Turrigiano lab uncovers sources of neuronal heterogeneity

High activity neurons have greater instrinsic excitability and response to local inputs, but no difference in total input type or amount

Mammalian cortex has long been one of the most widely studied systems in neuroscience, dating back to the pioneering work of Santiago Ramon y Cajal in the late 19th century. The cortex is much larger in primates than other mammals, and is thought to be responsible for the advanced cognitive abilities of humans. Today, models of cortical connections and computations form the basis for some of the most powerful deep learning paradigms. However, despite this success, there is still much that is unknown about how cortex functions. One feature of cortex that has recently been discovered is that neurons that appear to be similar to each other can have very different baseline activity levels: some neurons are 100x more active than their neighbors. We don’t know how neurons that are otherwise highly similar in shape and genetic makeup can maintain such different activity levels, or if the neurons with high and low activity levels have different functions in the brain. These neurons are otherwise so similar to each other that it is difficult to tell them apart without recording their activity directly, and current techniques for recording the activity of many neurons simultaneously in live animals do not allow us to later re-identify them for further study.

In a paper recently published in Neuron, the Turrigiano lab, led by postdoctoral researcher Nick Trojanowski, reported a new approach for permanently labeling high and low activity neurons in live animals, and then determining what makes them different. To do this they used a fluorescent protein called CaMPARI2 that changes from green to red as activity increases, but only when exposed to UV light.
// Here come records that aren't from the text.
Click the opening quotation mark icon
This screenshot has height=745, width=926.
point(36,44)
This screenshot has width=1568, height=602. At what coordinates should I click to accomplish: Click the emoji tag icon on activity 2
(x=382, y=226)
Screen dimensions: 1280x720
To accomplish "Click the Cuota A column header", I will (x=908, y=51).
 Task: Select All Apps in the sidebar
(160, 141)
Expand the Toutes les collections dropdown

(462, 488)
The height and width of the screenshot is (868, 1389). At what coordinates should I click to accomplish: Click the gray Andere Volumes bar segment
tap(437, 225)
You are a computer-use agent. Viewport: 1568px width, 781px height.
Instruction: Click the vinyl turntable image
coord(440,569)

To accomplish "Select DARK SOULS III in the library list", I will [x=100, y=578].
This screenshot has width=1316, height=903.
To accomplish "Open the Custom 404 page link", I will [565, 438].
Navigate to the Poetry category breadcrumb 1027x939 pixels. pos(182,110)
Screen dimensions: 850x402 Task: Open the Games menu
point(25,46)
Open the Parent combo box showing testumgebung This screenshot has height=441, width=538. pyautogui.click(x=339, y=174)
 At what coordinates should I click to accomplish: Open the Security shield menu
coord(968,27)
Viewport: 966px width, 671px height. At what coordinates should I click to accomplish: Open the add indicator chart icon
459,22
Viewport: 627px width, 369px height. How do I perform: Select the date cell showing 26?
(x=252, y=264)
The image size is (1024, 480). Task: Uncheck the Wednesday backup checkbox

By shining UV light into the brain, they caused neurons with high activity to turn red, while neurons with low activity remained green. This procedure allowed them to run a series of tests on high and low activity neurons to identify differences between them. They found that high activity neurons would intrinsically generate more activity than low activity neurons when presented with the same stimulus. These high activity neurons also receive more excitatory input specifically from nearby neurons of the same type. Surprisingly, however, they found that the total amount of excitatory and inhibitory input that high and low activity neurons received from other neurons was not a major factor in determining their activity levels. Together, these results tell us that the differences in activity between neurons are due to intrinsic differences, as well as their pattern of connectivity to their nearby partners. This has deep implications for how the networks that underlie cortical computations are built and maintained.

With these tools in hand, it is now possible to further explore the differences between high and low activity neurons. Do these neurons serve different functions? Are the baseline activity levels specified from birth? How do these activity levels affect the mechanisms of plasticity that are responsible for learning and memory? The recently published results represent just the tip of the iceberg of information that can be learned with this new technique, in the mammalian cortex as well as other brain regions.